__WRITTEN EXERCISE__
State how many lines in the entries below contain the string "marker". Reply with the number alone.

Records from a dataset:
# # # #
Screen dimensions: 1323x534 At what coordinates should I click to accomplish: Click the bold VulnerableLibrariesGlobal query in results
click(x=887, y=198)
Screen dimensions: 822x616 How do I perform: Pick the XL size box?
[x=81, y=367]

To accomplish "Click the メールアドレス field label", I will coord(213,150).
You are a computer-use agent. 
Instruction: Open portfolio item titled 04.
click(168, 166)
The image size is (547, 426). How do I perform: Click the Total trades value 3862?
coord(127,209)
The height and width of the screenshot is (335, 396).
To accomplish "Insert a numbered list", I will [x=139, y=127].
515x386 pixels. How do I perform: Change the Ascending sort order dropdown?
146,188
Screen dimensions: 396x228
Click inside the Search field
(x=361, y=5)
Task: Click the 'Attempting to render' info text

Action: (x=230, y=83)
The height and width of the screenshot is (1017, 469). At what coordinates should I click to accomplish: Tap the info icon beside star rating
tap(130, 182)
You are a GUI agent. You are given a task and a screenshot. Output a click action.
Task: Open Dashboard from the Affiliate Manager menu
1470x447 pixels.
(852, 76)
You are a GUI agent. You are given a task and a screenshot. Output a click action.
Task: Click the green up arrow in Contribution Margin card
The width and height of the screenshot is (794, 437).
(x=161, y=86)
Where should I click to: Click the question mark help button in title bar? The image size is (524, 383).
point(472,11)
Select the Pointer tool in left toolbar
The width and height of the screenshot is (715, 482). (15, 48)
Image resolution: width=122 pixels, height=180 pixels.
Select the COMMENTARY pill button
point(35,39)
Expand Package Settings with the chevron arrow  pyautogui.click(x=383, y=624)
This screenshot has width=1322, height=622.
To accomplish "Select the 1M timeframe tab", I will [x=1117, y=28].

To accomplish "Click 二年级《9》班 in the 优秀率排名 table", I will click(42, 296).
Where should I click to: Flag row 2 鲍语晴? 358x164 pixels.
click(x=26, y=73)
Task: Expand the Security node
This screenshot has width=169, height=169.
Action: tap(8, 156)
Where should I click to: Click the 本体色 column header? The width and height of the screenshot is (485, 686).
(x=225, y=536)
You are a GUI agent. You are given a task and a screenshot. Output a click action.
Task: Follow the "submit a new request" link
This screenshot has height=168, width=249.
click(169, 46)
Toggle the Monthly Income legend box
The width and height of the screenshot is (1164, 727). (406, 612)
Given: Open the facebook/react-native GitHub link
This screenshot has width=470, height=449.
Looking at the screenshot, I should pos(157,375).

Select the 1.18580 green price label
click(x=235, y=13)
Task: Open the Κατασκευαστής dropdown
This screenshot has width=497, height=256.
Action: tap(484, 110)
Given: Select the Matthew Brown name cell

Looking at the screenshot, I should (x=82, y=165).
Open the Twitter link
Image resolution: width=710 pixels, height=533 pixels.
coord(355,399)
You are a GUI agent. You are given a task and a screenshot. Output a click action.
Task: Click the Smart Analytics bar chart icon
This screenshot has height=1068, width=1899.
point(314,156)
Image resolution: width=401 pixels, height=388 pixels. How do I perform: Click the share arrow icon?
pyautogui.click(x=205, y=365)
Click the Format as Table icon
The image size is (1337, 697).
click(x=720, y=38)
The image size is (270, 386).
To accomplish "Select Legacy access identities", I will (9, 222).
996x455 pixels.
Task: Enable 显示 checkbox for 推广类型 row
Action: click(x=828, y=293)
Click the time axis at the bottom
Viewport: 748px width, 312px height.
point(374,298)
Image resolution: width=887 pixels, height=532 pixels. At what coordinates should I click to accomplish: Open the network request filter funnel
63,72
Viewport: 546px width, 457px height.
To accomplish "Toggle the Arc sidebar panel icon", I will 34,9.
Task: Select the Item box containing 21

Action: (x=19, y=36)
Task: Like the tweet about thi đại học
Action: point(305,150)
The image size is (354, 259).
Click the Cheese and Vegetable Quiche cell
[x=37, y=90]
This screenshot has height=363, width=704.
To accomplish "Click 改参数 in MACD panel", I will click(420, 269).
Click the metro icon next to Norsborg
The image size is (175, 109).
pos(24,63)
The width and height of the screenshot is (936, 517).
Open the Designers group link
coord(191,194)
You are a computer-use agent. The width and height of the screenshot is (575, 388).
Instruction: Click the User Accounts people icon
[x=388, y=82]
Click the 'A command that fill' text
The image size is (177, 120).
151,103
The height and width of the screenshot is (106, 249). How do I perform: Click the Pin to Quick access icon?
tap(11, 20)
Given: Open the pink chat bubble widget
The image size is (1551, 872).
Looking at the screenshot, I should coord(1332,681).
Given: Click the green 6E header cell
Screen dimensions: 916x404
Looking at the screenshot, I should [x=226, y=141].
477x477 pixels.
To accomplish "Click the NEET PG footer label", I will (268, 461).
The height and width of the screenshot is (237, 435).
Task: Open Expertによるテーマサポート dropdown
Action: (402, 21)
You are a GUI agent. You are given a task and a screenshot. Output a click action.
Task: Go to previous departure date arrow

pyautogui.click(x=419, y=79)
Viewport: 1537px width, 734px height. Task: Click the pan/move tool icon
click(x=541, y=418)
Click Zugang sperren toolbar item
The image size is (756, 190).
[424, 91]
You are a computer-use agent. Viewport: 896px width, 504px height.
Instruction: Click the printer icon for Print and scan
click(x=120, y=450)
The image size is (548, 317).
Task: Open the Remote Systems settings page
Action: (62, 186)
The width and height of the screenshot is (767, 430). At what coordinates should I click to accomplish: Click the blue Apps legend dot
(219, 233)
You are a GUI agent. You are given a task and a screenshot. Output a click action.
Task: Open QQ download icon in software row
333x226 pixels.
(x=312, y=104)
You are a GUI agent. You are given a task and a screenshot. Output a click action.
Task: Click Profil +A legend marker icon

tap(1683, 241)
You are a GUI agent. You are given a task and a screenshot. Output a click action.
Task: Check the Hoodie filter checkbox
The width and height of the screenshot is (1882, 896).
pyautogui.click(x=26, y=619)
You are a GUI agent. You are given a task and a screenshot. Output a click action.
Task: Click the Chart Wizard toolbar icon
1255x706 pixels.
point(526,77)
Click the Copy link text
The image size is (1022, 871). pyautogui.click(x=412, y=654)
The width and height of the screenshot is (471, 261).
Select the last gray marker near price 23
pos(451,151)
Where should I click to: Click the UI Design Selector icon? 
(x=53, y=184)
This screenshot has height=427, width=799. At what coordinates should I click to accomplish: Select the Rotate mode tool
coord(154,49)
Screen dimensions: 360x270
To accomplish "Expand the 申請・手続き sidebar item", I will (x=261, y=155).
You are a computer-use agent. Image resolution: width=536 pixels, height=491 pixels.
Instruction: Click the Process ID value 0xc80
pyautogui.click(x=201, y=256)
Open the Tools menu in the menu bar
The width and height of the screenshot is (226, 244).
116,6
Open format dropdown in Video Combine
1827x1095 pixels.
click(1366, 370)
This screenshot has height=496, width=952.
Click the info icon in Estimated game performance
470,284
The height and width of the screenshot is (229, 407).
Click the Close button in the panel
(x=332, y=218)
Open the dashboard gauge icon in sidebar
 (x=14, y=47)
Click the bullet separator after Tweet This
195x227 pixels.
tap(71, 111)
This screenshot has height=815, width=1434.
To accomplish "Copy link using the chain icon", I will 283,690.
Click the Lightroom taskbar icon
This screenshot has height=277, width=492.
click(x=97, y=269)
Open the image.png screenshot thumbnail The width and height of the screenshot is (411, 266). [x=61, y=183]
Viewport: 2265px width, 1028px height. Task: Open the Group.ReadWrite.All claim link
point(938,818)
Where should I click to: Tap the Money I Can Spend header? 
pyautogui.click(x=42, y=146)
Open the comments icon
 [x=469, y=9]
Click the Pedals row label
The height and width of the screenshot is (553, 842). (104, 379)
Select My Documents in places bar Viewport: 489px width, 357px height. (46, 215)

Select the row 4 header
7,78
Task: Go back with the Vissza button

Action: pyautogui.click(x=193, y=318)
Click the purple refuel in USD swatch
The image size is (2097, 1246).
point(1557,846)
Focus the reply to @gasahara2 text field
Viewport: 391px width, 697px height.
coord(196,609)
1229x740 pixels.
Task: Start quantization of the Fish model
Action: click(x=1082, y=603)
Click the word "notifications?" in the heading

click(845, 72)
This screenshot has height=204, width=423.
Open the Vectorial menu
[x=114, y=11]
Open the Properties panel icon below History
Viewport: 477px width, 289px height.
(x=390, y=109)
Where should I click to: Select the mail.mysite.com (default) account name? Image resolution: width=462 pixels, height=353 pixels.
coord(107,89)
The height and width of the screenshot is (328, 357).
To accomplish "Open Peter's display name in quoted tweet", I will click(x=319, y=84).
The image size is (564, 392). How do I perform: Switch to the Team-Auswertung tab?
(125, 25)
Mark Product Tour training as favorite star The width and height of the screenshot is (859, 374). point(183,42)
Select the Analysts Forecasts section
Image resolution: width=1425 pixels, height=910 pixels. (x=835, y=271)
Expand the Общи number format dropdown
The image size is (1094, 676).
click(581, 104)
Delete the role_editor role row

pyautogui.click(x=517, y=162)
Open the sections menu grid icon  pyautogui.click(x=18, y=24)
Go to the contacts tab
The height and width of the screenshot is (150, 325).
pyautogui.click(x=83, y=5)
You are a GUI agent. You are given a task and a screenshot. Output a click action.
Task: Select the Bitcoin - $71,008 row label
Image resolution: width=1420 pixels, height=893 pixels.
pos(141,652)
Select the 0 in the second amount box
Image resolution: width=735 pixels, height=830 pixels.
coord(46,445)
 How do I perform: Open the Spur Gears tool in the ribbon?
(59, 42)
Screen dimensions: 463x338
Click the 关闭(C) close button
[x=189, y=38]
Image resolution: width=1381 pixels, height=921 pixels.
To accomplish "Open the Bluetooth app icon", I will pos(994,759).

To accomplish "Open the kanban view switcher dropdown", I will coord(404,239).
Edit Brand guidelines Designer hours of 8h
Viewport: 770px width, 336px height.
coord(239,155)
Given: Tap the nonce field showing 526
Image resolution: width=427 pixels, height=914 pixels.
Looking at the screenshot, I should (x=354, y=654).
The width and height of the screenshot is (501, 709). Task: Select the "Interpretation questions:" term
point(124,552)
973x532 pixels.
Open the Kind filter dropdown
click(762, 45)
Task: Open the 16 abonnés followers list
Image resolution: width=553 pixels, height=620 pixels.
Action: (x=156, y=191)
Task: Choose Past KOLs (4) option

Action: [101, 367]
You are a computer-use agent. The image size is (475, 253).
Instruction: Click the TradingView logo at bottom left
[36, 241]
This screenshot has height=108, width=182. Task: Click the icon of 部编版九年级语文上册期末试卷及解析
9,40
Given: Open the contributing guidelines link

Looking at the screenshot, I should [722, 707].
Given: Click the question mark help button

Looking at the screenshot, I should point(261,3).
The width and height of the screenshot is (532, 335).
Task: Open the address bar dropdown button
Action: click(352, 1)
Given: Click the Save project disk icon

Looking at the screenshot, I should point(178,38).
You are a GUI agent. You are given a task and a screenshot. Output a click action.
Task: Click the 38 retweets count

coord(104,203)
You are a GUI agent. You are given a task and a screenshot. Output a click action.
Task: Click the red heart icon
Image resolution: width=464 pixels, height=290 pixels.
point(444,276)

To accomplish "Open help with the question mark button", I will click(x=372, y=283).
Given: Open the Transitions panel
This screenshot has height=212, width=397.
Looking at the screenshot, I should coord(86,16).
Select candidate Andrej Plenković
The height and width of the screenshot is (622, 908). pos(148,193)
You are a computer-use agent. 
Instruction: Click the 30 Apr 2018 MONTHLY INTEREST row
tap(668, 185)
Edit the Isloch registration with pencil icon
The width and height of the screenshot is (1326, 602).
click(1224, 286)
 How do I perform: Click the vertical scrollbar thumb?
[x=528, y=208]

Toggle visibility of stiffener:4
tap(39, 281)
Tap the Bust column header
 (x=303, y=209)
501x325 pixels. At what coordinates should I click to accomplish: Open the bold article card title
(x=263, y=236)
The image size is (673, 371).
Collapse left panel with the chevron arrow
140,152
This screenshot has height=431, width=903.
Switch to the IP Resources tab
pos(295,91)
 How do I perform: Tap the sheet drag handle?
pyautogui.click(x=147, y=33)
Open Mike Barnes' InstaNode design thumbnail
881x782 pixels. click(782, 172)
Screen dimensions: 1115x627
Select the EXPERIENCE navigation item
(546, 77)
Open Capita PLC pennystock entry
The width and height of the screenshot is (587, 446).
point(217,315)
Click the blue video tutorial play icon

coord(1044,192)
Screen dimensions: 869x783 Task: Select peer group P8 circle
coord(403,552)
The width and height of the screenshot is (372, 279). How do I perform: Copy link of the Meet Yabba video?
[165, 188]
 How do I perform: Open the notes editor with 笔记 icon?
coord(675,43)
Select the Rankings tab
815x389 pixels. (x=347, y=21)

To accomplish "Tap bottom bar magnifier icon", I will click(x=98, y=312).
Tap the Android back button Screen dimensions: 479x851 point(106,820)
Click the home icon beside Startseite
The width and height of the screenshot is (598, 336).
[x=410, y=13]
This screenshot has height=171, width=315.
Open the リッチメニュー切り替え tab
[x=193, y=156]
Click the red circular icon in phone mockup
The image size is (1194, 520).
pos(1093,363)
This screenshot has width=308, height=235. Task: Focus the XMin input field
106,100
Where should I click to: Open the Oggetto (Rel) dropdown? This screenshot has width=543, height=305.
# # # #
__SOLUTION__
2